■ WHAT YOU WILL DO:
Every line in the records below between the one holding "Mikayla Easley (76, 1442)" and the one holding "How the Navy", inclusive, is to be set down exactly; all other lines are to be left out.

■ RECORD EXCERPTS:
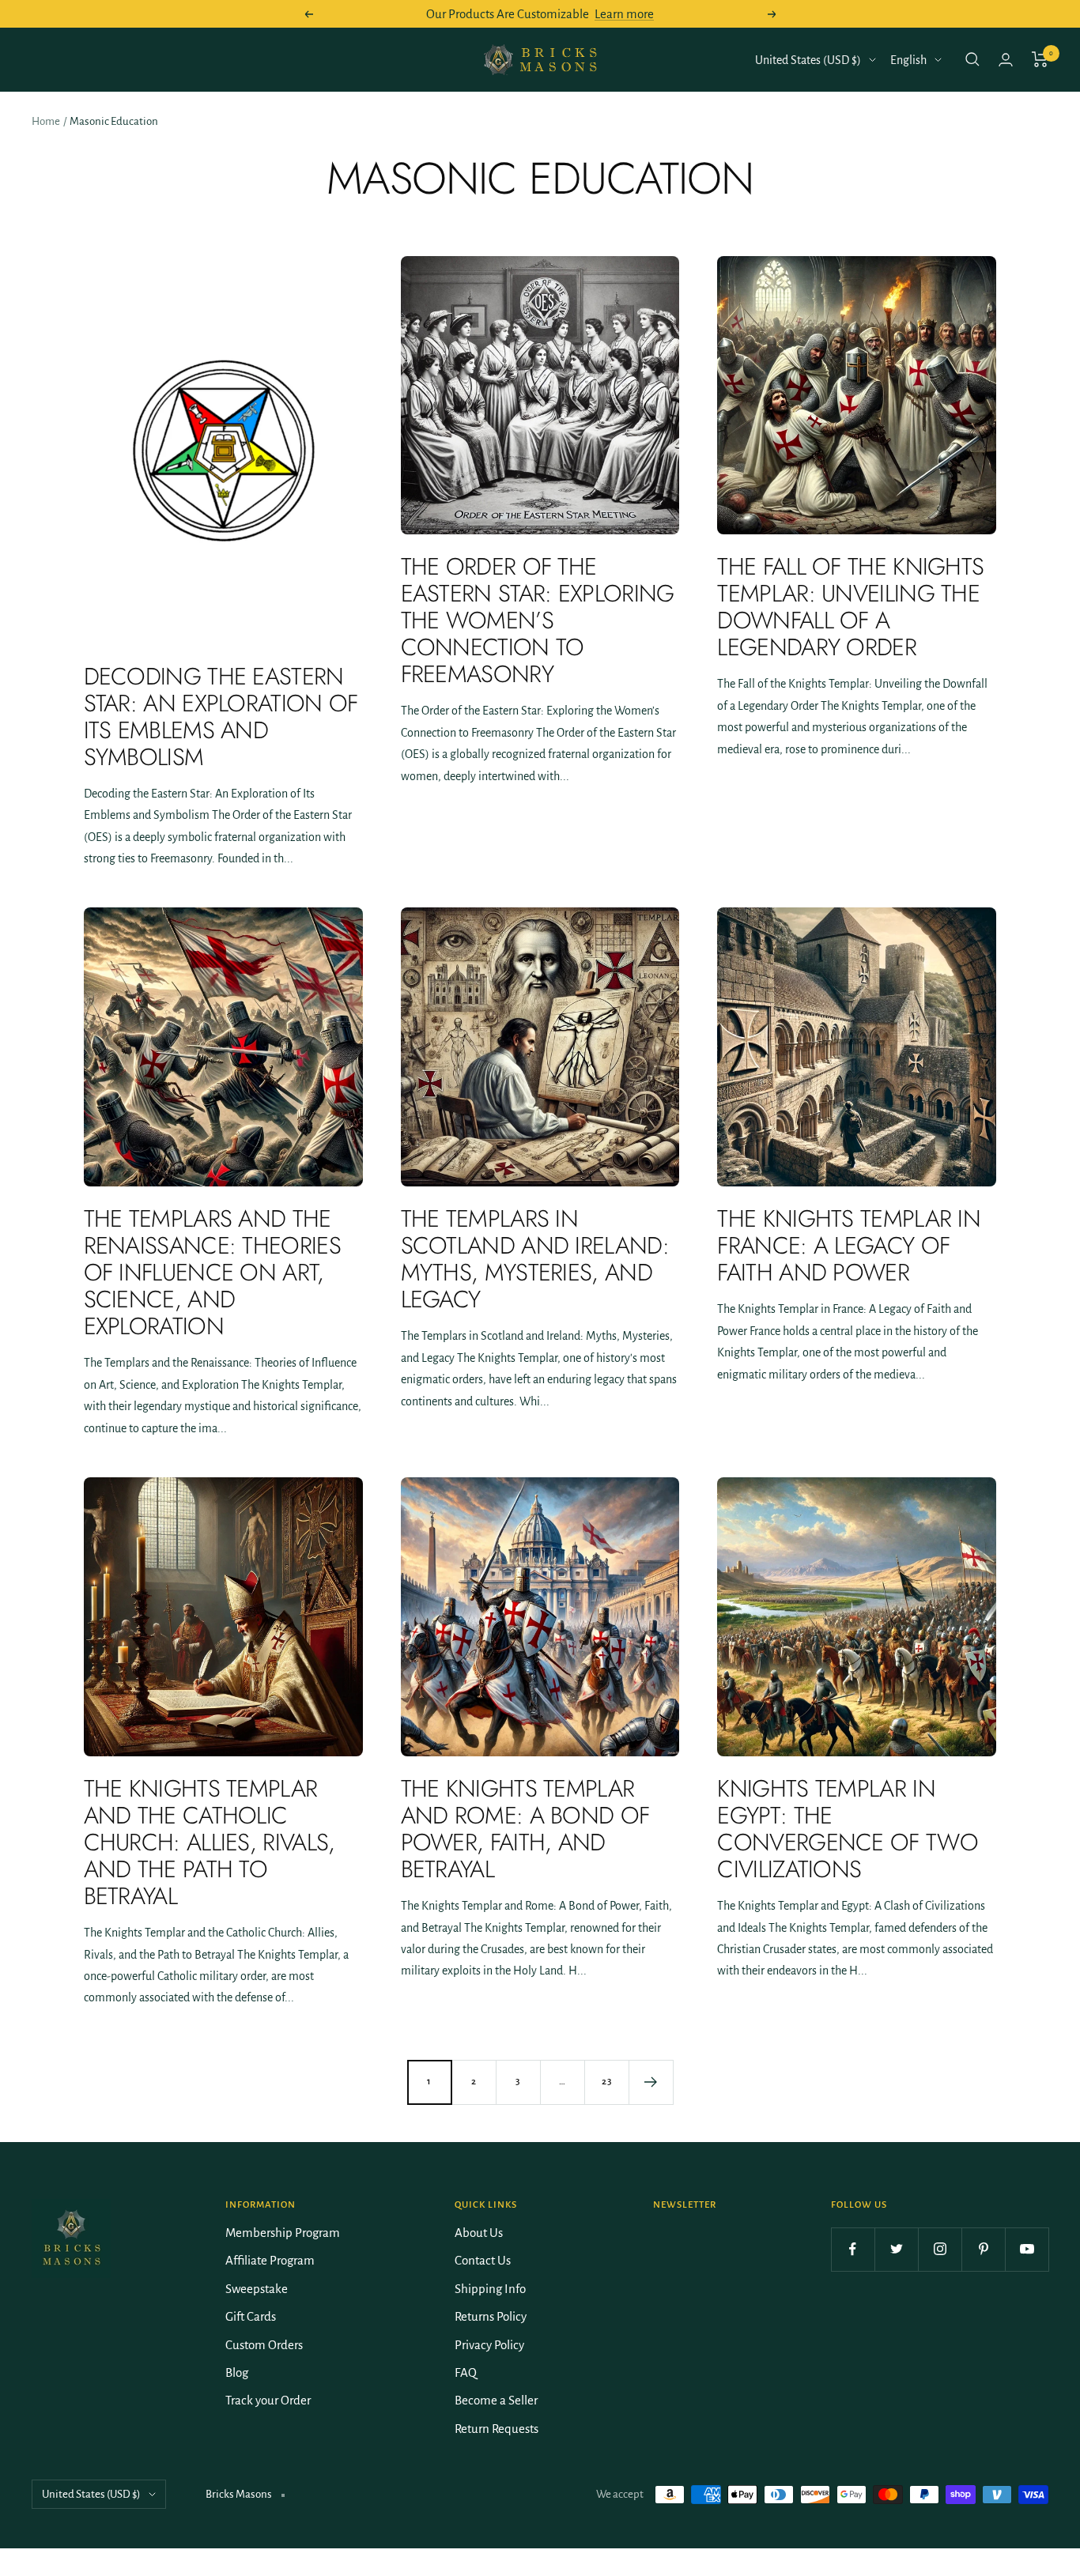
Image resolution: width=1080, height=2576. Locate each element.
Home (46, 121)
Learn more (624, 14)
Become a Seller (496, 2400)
--
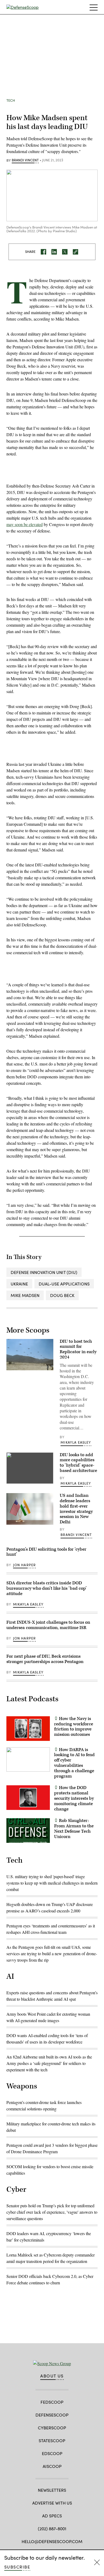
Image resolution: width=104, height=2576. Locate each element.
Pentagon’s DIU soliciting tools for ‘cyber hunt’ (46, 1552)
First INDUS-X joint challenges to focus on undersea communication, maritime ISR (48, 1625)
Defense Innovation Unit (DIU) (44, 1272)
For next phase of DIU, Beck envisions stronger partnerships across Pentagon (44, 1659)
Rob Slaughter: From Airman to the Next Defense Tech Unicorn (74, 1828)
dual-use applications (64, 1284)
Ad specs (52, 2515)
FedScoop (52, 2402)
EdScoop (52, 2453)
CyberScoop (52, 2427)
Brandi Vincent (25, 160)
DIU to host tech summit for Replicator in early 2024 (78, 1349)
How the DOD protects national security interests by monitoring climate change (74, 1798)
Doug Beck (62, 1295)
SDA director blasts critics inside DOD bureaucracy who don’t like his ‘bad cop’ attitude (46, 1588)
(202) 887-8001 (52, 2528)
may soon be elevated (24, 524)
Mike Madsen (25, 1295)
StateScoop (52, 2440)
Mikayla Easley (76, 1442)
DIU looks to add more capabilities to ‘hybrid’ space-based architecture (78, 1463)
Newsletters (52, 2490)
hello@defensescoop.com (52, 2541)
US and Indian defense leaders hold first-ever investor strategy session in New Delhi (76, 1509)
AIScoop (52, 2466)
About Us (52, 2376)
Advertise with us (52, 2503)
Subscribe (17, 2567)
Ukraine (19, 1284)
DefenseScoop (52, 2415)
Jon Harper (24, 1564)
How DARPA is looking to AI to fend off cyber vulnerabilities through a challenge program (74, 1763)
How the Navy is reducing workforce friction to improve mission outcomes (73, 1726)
---
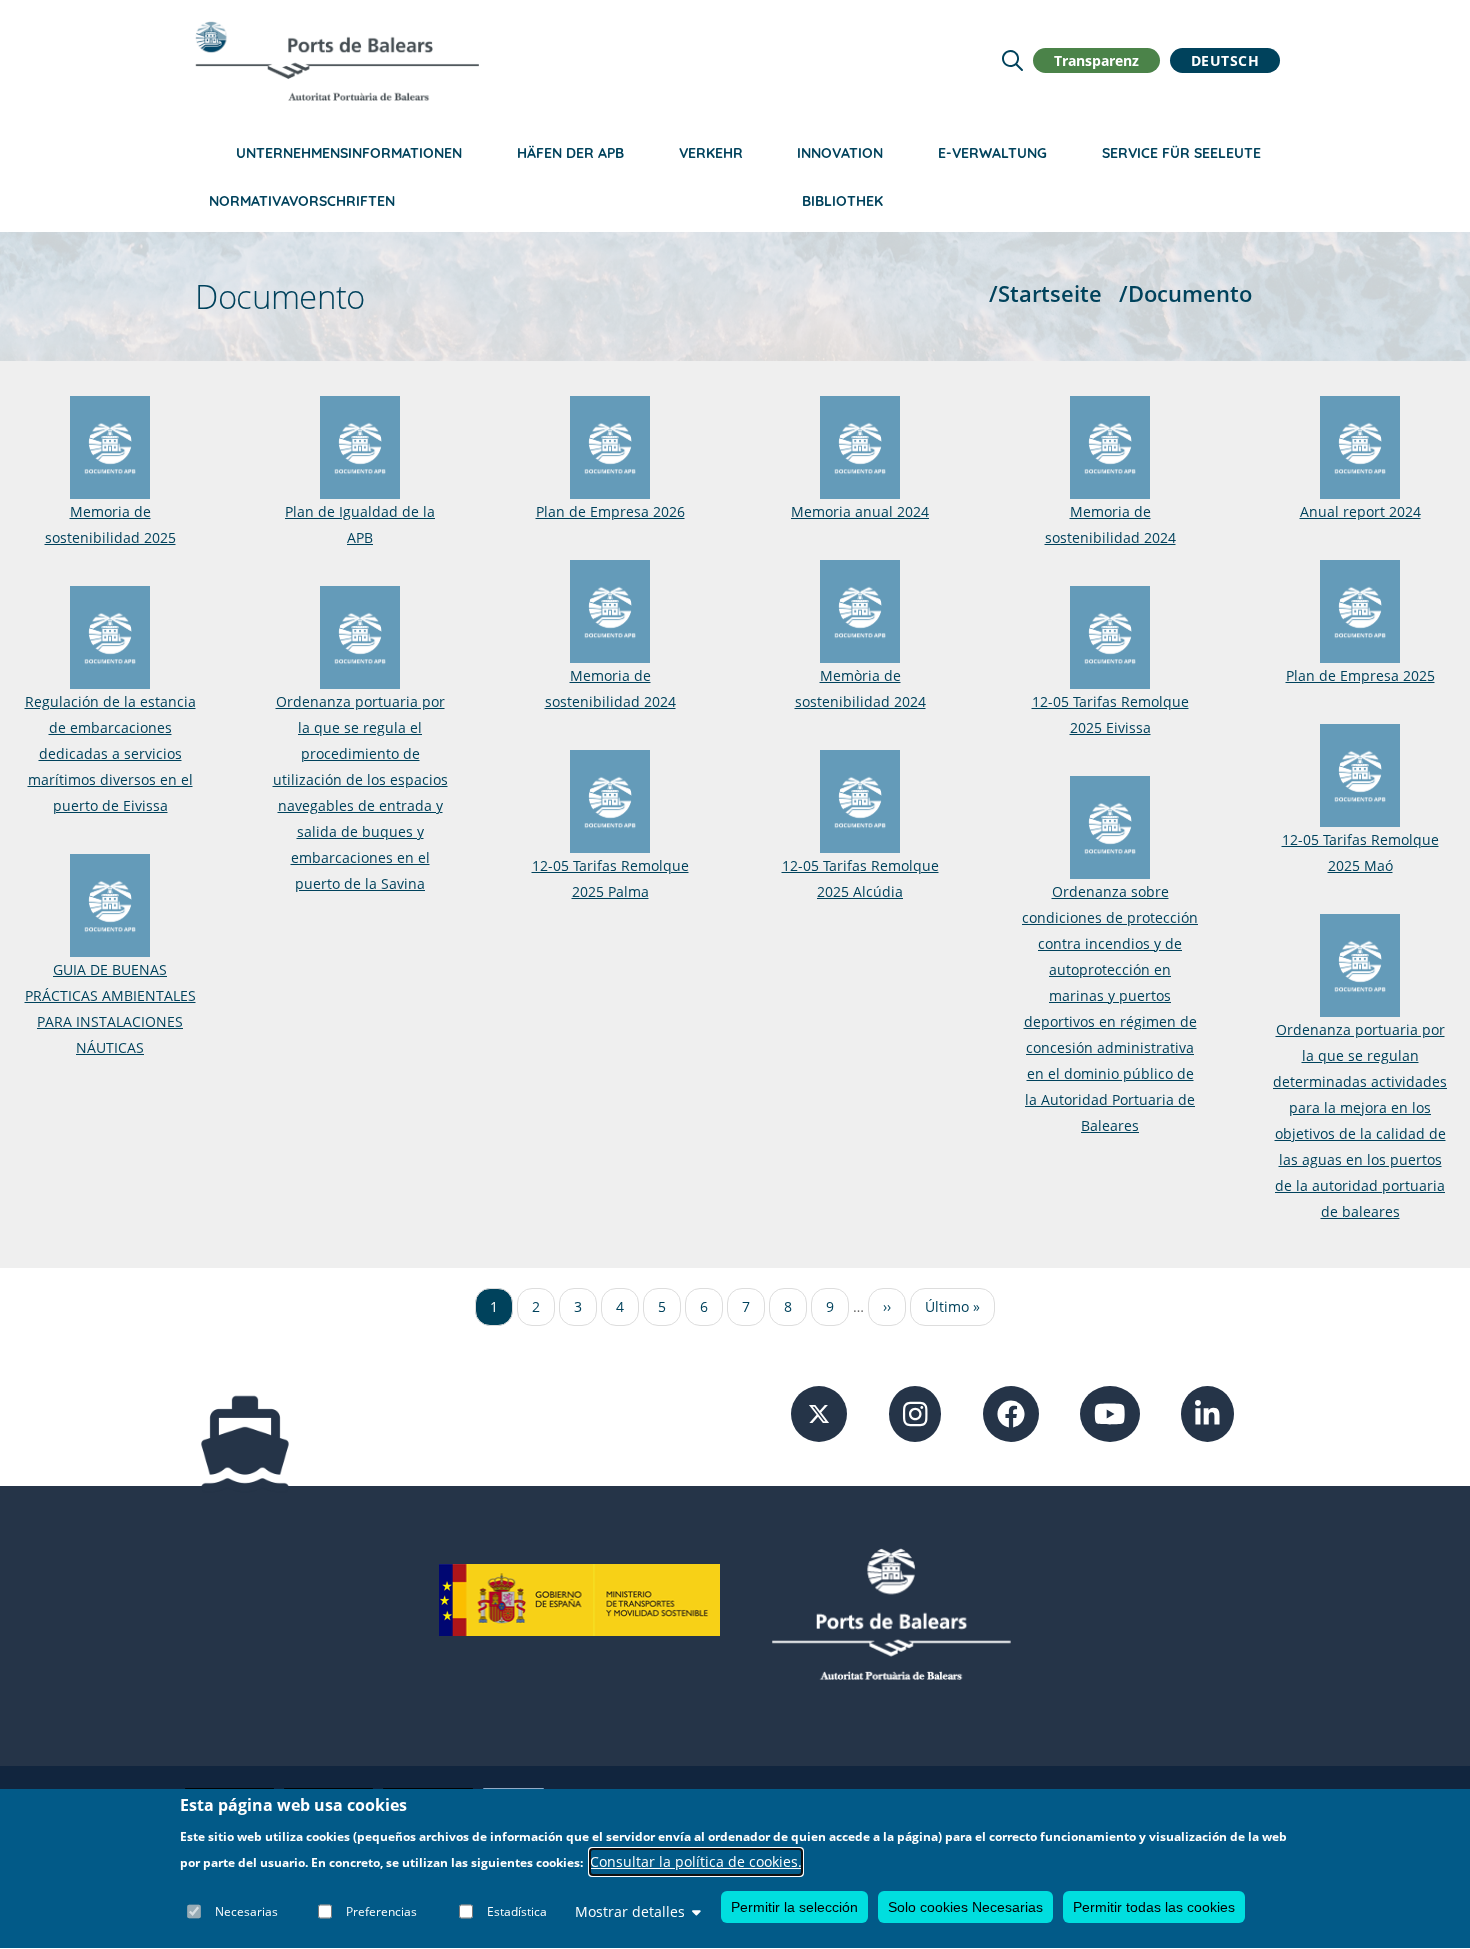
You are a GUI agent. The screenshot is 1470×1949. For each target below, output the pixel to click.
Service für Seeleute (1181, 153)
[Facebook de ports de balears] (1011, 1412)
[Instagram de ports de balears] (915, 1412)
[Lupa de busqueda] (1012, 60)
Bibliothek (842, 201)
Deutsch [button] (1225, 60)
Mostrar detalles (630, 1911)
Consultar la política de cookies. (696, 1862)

■ EXERCISE ANSWER:
Mikayla Easley (76, 1442)
DIU looks to add more capabilities to ‘hybrid’ space-based architecture (78, 1463)
Newsletters (52, 2490)
hello@defensescoop.com (52, 2541)
US and Indian defense leaders hold first-ever investor strategy session in New Delhi (76, 1509)
AIScoop (52, 2466)
About Us (52, 2376)
Advertise with us (52, 2503)
Subscribe (17, 2567)
Ukraine (19, 1284)
DefenseScoop (52, 2415)
Jon Harper (24, 1564)
How DARPA is looking to AI to fend off cyber vulnerabilities through a challenge program (74, 1763)
How the Navy is reducing workforce friction to improve mission outcomes (73, 1726)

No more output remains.